======== Source records

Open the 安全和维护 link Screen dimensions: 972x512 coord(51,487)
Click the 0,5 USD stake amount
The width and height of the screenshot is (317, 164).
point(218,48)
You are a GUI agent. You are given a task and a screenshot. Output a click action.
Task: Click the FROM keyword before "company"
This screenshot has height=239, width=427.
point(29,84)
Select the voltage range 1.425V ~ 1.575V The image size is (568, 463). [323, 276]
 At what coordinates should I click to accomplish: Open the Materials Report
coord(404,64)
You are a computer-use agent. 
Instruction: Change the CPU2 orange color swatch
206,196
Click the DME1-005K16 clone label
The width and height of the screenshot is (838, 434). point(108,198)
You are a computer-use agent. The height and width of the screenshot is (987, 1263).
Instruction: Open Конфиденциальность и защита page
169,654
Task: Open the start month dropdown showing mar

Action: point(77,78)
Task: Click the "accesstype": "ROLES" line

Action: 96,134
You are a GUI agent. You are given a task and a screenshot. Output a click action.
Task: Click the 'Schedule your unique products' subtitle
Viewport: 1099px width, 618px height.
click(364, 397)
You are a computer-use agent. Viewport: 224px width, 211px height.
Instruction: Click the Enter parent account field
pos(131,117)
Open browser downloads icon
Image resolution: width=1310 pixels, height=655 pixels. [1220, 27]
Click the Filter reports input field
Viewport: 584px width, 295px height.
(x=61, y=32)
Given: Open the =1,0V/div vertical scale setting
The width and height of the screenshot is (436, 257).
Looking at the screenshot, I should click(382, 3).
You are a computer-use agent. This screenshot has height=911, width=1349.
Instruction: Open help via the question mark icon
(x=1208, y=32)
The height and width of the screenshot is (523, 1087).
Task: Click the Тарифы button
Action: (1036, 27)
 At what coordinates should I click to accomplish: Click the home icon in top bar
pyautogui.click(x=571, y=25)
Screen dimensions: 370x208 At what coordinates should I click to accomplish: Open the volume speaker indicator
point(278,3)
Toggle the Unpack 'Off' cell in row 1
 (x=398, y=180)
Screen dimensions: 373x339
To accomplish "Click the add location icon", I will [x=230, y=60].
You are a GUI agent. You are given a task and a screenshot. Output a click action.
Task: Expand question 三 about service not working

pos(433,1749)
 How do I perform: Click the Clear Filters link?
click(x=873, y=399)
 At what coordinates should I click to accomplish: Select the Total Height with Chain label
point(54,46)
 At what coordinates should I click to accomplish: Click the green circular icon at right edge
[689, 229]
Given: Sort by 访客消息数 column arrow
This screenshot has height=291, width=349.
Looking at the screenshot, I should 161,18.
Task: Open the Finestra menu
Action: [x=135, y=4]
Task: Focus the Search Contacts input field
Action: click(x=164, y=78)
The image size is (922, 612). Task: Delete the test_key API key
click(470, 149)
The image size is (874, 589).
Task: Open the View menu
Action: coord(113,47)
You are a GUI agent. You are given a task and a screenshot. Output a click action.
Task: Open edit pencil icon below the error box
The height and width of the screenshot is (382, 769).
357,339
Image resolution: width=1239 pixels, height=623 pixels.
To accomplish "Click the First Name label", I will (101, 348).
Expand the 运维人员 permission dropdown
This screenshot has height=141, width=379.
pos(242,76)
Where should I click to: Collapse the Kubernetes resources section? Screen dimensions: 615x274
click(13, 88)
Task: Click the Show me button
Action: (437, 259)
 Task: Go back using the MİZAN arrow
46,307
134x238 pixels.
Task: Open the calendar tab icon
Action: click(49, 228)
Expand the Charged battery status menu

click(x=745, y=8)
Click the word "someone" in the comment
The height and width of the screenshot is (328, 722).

================

Reproduce the data. Match each line exactly.

Open the 安全和维护 link Screen dimensions: 972x512 coord(51,487)
Click the 0,5 USD stake amount
The width and height of the screenshot is (317, 164).
point(218,48)
You are a GUI agent. You are given a task and a screenshot. Output a click action.
Task: Click the FROM keyword before "company"
This screenshot has height=239, width=427.
point(29,84)
Select the voltage range 1.425V ~ 1.575V The image size is (568, 463). [323, 276]
 At what coordinates should I click to accomplish: Open the Materials Report
coord(404,64)
You are a computer-use agent. 
Instruction: Change the CPU2 orange color swatch
206,196
Click the DME1-005K16 clone label
The width and height of the screenshot is (838, 434). point(108,198)
You are a computer-use agent. The height and width of the screenshot is (987, 1263).
Instruction: Open Конфиденциальность и защита page
169,654
Task: Open the start month dropdown showing mar

Action: point(77,78)
Task: Click the "accesstype": "ROLES" line

Action: 96,134
You are a GUI agent. You are given a task and a screenshot. Output a click action.
Task: Click the 'Schedule your unique products' subtitle
Viewport: 1099px width, 618px height.
click(364, 397)
You are a computer-use agent. Viewport: 224px width, 211px height.
Instruction: Click the Enter parent account field
pos(131,117)
Open browser downloads icon
Image resolution: width=1310 pixels, height=655 pixels. [1220, 27]
Click the Filter reports input field
Viewport: 584px width, 295px height.
(x=61, y=32)
Given: Open the =1,0V/div vertical scale setting
The width and height of the screenshot is (436, 257).
Looking at the screenshot, I should click(382, 3).
You are a computer-use agent. This screenshot has height=911, width=1349.
Instruction: Open help via the question mark icon
(x=1208, y=32)
The height and width of the screenshot is (523, 1087).
Task: Click the Тарифы button
Action: (1036, 27)
 At what coordinates should I click to accomplish: Click the home icon in top bar
pyautogui.click(x=571, y=25)
Screen dimensions: 370x208 At what coordinates should I click to accomplish: Open the volume speaker indicator
point(278,3)
Toggle the Unpack 'Off' cell in row 1
 (x=398, y=180)
Screen dimensions: 373x339
To accomplish "Click the add location icon", I will [x=230, y=60].
You are a GUI agent. You are given a task and a screenshot. Output a click action.
Task: Expand question 三 about service not working

pos(433,1749)
 How do I perform: Click the Clear Filters link?
click(x=873, y=399)
 At what coordinates should I click to accomplish: Select the Total Height with Chain label
point(54,46)
 At what coordinates should I click to accomplish: Click the green circular icon at right edge
[689, 229]
Given: Sort by 访客消息数 column arrow
This screenshot has height=291, width=349.
Looking at the screenshot, I should 161,18.
Task: Open the Finestra menu
Action: [x=135, y=4]
Task: Focus the Search Contacts input field
Action: click(x=164, y=78)
The image size is (922, 612). Task: Delete the test_key API key
click(470, 149)
The image size is (874, 589).
Task: Open the View menu
Action: coord(113,47)
You are a GUI agent. You are given a task and a screenshot. Output a click action.
Task: Open edit pencil icon below the error box
The height and width of the screenshot is (382, 769).
357,339
Image resolution: width=1239 pixels, height=623 pixels.
To accomplish "Click the First Name label", I will (101, 348).
Expand the 运维人员 permission dropdown
This screenshot has height=141, width=379.
pos(242,76)
Where should I click to: Collapse the Kubernetes resources section? Screen dimensions: 615x274
click(13, 88)
Task: Click the Show me button
Action: (437, 259)
 Task: Go back using the MİZAN arrow
46,307
134x238 pixels.
Task: Open the calendar tab icon
Action: click(49, 228)
Expand the Charged battery status menu

click(x=745, y=8)
Click the word "someone" in the comment
The height and width of the screenshot is (328, 722).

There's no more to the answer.